Neural Network Topologies

Two neural network architectures are extensively employed:

  1. Encoder-Decoder LSTMs: This architecture reduces the input’s dimensionality through a series of encoding layers, and then reconstructs the desired output through corresponding decoding layers. It's adept at modeling sequences of fixed-length constraints.
  2. Convolutional LSTMs: Exploiting convolutional layers alongside LSTMs enables the network to process high-dimensional inputs, maintaining spatial correlations over time. This is particularly advantageous for the PAM approach, mimicking the convolutional techniques used in video analysis.

Both approaches are benchmarked using well-structured event logs from the BPI 2012 and 2017 Challenge datasets, simulating real-life process executions.

Evaluation

Comparative Performance

Performance on predicting constraints was evaluated using metrics such as Area Under Curve (AUC), precision-recall (PR), and F-score. The ConvLSTM architecture generally outperformed encoder-decoder LSTMs, providing higher average precision (over 90% in certain cases), indicating superior capability in handling high-dimensional, multiplicative constraint representations.

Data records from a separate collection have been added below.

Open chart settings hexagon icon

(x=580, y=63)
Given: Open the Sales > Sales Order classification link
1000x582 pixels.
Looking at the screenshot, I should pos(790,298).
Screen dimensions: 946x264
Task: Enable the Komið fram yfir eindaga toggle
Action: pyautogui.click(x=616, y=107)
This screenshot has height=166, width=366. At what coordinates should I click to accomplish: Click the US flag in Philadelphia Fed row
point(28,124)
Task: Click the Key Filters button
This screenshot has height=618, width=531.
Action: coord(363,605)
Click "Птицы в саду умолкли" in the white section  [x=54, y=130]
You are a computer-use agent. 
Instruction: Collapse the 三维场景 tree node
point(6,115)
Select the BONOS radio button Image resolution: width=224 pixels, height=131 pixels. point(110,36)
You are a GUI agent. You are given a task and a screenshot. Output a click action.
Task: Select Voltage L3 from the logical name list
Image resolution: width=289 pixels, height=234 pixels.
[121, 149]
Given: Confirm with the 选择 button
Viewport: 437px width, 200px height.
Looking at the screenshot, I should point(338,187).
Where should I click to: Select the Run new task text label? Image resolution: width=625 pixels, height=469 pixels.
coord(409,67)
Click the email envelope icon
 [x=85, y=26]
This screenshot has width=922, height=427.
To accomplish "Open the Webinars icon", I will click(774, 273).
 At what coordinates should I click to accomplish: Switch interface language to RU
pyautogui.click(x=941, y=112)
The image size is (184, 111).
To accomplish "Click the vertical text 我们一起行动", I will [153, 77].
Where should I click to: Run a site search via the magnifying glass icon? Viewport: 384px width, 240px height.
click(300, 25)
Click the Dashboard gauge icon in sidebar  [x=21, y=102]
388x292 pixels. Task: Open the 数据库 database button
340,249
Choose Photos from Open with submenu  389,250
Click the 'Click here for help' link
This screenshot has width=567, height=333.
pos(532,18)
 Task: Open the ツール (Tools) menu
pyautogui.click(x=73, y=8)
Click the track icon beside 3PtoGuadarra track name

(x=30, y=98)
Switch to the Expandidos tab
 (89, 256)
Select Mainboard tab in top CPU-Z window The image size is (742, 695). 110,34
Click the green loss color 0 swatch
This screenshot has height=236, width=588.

Constraint-specific Results

The evaluation revealed that unary constraints (e.g., absence, init) are predicted with high accuracy, underscoring the model's proficiency in capturing fine-granular process details. ConvLSTMs, in particular, demonstrated robust performance across different settings of window sizes and numbers, although encoder-decoders offered competitive results in more focused scenarios.

Computational Efficiency

The neural networks were tested on standard desktop setups, delivering timely computations suitable for practical applications. Despite ConvLSTMs demanding more computational resources, their enhanced prediction accuracy justifies the trade-off in most applications.

Conclusion

PPMM offers a novel hybrid approach to predictive process monitoring, effectively balancing between temporal forecasting and case-level predictions. Its architecture, particularly with ConvLSTMs, promises scalable and precise predictions of process models through constraints.

Future research could refine feature generation strategies, explore more nuanced windowing techniques, and further optimize neural network architectures. Deploying this methodology in real-time scenarios could also unveil further insights into its efficacy and benchmark improvements in predictive process monitoring tasks.